KNews.id – Jakarta – – Setelah puncak ibadah haji berupa wukuf di Arafah, umat Islam memasuki Hari Raya Idul Adha.
Rangkaian ibadah itu belum selesai, karena setelahnya ada hari-hari Tasyrik yang juga memiliki ketentuan khusus.
Lalu, kapan hari Tasyrik 2026 berlangsung?
Apa Itu Hari Tasyrik?
Menukil dari buku Rahasia dan Keutamaan Puasa Sunah karya Abdul Wahid, Imam Nawawi dalam Al-Minhaj Syarh Shahih Muslim menyebutkan bahwa hari Tasyrik adalah tiga hari setelah Idul Adha, yaitu tanggal 11, 12, dan 13 Zulhijah. Hari-hari tersebut masih termasuk dalam rangkaian hari raya.
Karena masih termasuk dalam rangkaian hari raya, ketentuan yang berlaku pun serupa. Puasa diharamkan sebagaimana pada hari Idul Adha, dan umat Islam dianjurkan memperbanyak takbir. Hari Tasyrik juga menjadi waktu penyembelihan hewan kurban. Istilah “Tasyrik” sendiri merujuk pada kebiasaan menjemur daging kurban di bawah sinar matahari.
Jadwal Hari Tasyrik 2026
Mengacu pada penetapan awal Zulhijah 1447 H, Hari Raya Idul Adha jatuh pada 27 Mei 2026 atau 10 Zulhijah. Setelah itu, hari Tasyrik berlangsung selama tiga hari berturut-turut.
Berikut jadwalnya:
Kamis, 28 Mei 2026: Hari Tasyrik pertama (11 Zulhijah 1447 H)

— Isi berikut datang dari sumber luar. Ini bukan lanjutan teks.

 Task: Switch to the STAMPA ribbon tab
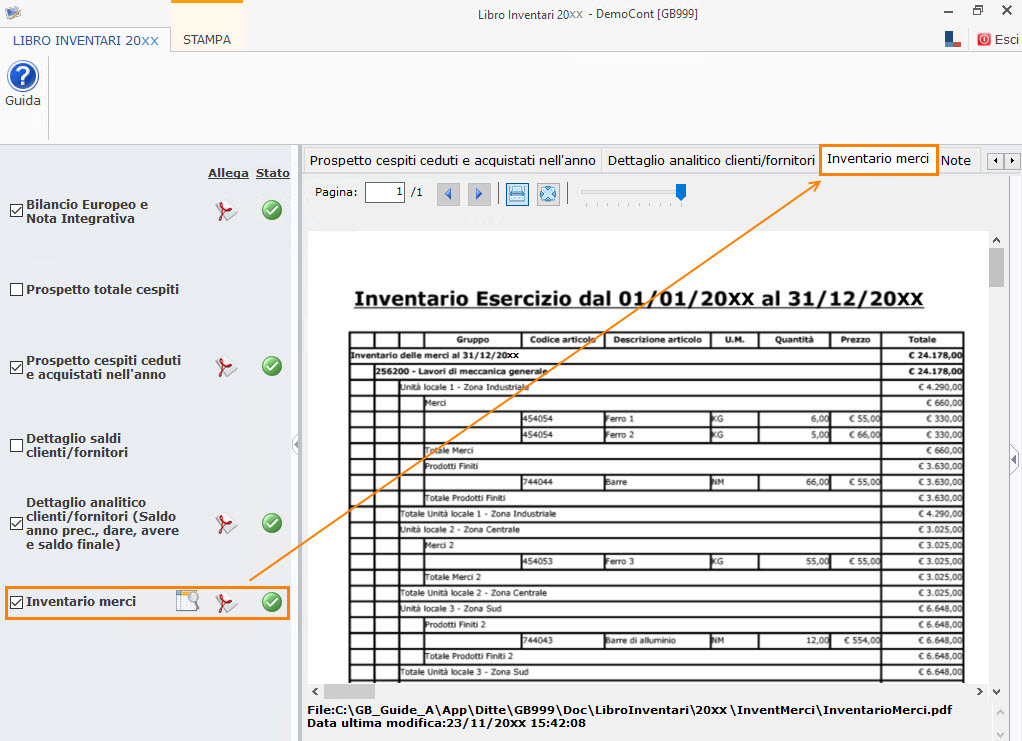[207, 40]
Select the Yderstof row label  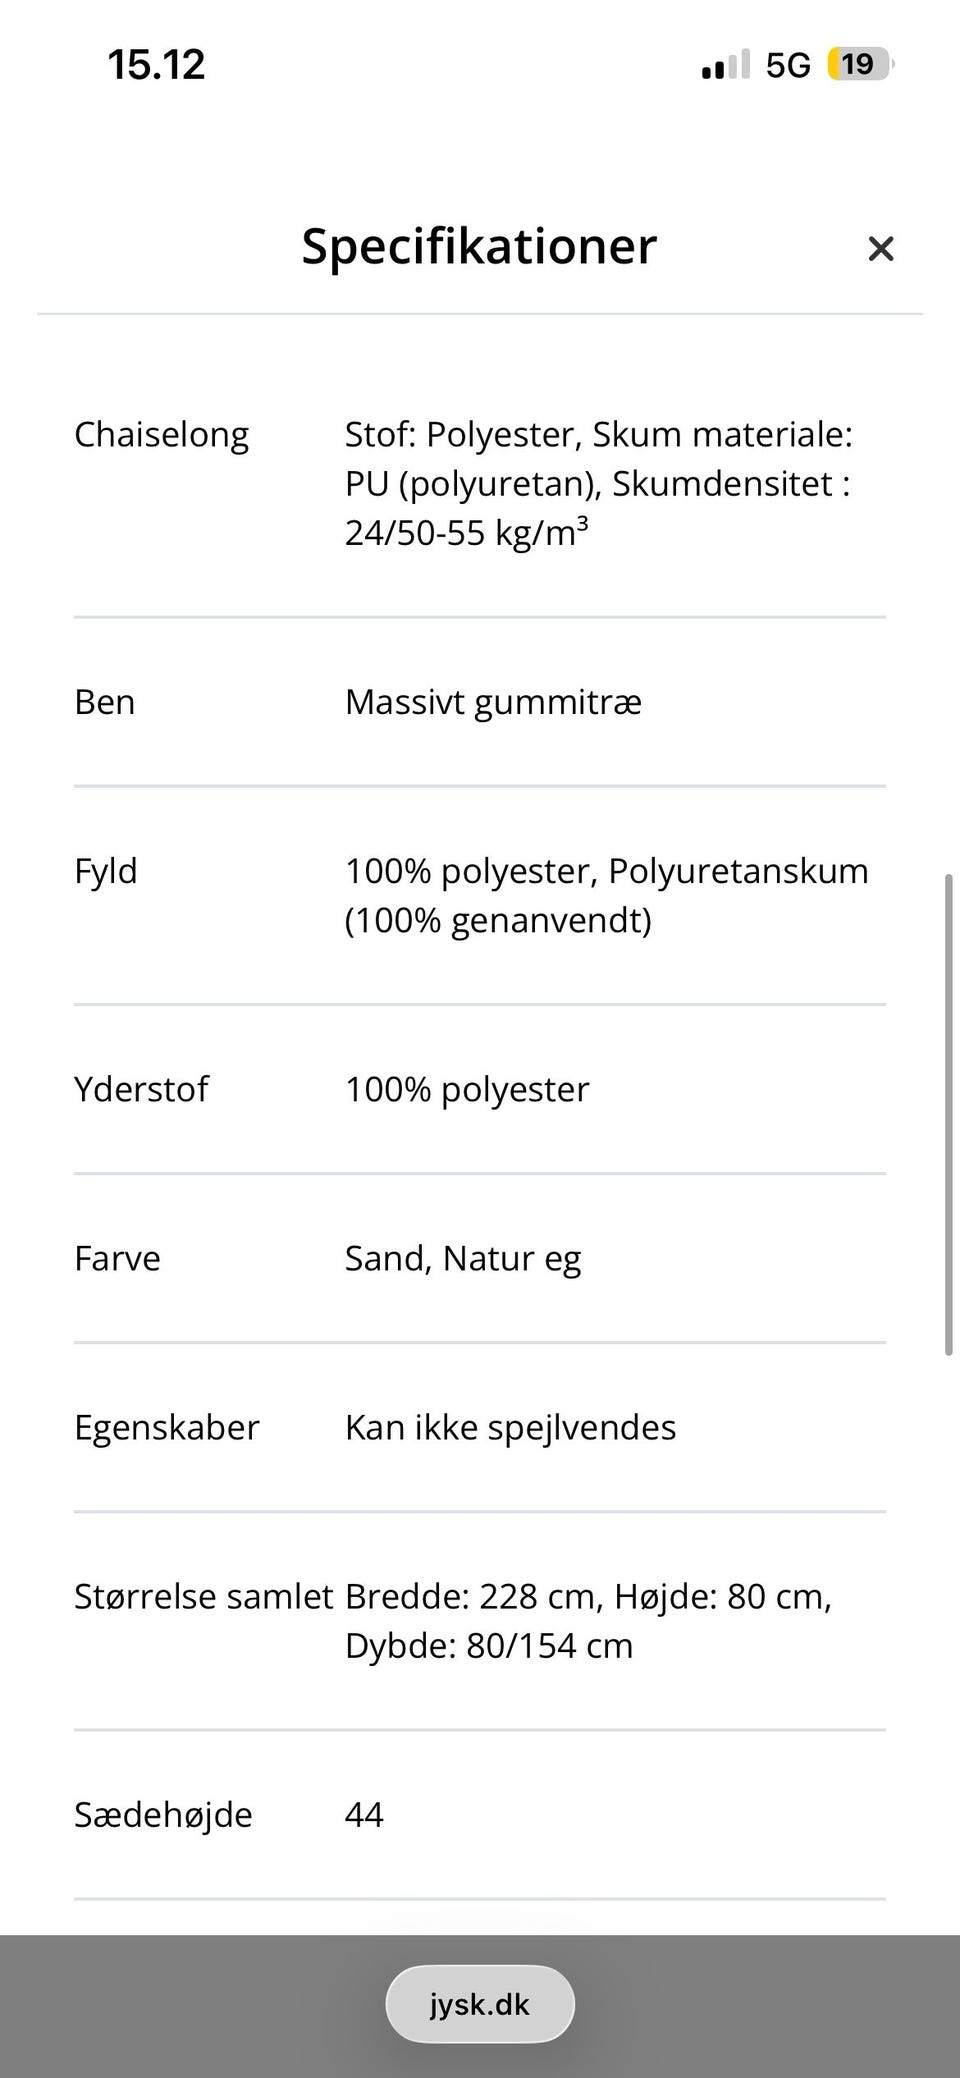(141, 1089)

Jumat, 29 Mei 2026: Hari Tasyrik kedua (12 Zulhijah 1447 H)
Sabtu, 30 Mei 2026: Hari Tasyrik ketiga (13 Zulhijah 1447 H)
Menukil dari buku Seri Fiqih Kehidupan susunan Ahmad Sarwat, pada hari-hari ini jemaah haji melanjutkan rangkaian ibadah di Mina. Salah satu kegiatan utama adalah mabit atau bermalam pada tanggal 11, 12, dan 13 Zulhijah. Mayoritas ulama memasukkannya sebagai bagian dari wajib haji, meski ada pendapat yang menilai sebagai sunnah.
Selama hari Tasyrik, kegiatan yang dilakukan meliputi melempar jumrah ula, wustha, dan aqabah, memperbanyak zikir dan doa, menjaga salat, serta beristirahat setelah rangkaian ibadah sebelumnya.